Why people with skin of color need to worry about skin cancer: Part 2
On Tuesday, I discussed why it’s important to recognize that if you have colored skin, you shouldn’t dismiss the idea that you can be at risk for skin cancers. Today, we’re talking about the steps you can take to stay aware, be protected and most importantly: preventative. Here are 7 things you should know:
- Check your skin regularly. Always be on the lookout for new bumps or marks – even blush or red coloured bumps can be indicators of other skin cancers aside from melanoma. And don’t forget to check your back, or have someone do so for you.
- Have an annual skin exam. Just in case you didn’t manage to take a close look at all your skin, it’s always best to have a professional to do it for you – we want to be sure to have it all covered.
- Pay attention to the skin on your feet and in between your toes. These are very easy areas to neglect! Be on the lookout.
- Follow the ABCDE’s of melanoma. Asymmetry, Borders (skin that juts out), Color, Diameter, Evolving (is the bump or mark growing?). Ask your doctor about this if you’re interested in learning more!
- Age is important, too. Most people assume that cancers develop when you’re older, but skin cancers can start forming as early as your 20s – so don’t think you’re not at risk because you’re young.

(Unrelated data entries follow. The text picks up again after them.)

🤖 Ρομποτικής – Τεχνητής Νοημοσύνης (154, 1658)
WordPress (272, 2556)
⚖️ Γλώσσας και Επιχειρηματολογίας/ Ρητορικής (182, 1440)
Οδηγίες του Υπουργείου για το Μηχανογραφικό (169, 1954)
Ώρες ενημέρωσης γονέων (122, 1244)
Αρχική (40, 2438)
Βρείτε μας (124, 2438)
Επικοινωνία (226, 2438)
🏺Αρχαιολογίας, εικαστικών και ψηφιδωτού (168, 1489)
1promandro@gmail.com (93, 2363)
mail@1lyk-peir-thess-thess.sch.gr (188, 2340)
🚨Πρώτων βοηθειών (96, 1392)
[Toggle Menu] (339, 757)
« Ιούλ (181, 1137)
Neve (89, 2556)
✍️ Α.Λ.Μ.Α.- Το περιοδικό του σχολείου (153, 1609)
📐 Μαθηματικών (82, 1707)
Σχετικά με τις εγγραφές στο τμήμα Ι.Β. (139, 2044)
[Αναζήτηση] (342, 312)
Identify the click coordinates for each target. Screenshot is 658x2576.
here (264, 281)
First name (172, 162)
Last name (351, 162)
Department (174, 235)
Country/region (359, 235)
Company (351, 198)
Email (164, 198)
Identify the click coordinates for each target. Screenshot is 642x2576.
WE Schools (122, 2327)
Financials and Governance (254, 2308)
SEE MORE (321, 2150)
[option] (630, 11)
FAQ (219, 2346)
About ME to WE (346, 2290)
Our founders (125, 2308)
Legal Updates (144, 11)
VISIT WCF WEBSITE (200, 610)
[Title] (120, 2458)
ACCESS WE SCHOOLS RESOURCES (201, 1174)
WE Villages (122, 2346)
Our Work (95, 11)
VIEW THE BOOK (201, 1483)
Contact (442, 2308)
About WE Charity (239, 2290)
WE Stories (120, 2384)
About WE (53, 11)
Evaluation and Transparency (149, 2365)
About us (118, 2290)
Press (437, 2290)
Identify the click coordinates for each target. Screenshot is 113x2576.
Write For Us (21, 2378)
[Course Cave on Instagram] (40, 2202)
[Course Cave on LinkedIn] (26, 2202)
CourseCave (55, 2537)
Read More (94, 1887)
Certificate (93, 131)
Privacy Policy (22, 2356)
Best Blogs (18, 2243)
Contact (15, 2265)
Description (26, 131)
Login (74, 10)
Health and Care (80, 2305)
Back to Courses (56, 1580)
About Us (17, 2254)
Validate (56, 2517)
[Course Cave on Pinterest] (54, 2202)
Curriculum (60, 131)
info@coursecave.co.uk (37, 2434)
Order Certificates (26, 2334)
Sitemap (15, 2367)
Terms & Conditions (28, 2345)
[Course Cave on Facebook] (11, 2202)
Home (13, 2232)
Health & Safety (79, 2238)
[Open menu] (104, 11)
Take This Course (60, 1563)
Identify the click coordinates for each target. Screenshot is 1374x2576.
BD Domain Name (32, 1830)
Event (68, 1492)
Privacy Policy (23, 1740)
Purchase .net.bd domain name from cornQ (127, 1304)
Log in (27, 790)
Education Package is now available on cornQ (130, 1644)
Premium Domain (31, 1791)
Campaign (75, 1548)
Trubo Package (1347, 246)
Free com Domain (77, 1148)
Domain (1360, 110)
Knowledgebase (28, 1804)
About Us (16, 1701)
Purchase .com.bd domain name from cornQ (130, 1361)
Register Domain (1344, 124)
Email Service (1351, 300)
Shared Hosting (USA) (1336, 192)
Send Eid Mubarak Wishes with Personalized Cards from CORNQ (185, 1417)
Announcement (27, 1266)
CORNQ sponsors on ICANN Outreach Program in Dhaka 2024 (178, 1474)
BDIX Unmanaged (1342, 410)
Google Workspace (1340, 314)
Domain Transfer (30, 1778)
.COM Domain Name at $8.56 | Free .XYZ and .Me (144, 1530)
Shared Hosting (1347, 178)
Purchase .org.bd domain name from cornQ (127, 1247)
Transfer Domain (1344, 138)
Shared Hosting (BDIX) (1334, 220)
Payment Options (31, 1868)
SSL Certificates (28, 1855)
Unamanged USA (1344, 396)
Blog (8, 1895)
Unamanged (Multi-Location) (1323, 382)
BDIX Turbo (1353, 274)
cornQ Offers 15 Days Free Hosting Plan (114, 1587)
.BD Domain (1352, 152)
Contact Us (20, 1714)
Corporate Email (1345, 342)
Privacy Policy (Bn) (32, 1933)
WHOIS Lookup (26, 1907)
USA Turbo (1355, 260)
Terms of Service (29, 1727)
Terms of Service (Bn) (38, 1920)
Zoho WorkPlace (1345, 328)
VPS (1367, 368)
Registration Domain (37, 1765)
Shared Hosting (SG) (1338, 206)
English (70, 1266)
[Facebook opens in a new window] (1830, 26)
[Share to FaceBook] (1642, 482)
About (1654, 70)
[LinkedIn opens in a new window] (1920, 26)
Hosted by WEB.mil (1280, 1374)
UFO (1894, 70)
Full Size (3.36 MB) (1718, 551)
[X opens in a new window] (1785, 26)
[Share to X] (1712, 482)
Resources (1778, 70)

- Sunscreen, sunscreen, sunscreen. You should be wearing sunscreen daily that’s at least SPF 30. In addition, wear appropriate protective clothing and avoid direct sunlight when you can.
- Consider taking Vitamin D supplements. Darker skinned patients tend to have lower levels of Vitamin D, so talk to your dermatologist about taking the appropriate supplementation.
Above all, your awareness is the most important tool you can arm yourself with against skin cancer. I hope you’ll consider taking these steps, and I highly encourage you to have a conversation with a dermatologist to continue educating yourself about melanoma and skin cancer in general. Stay protected!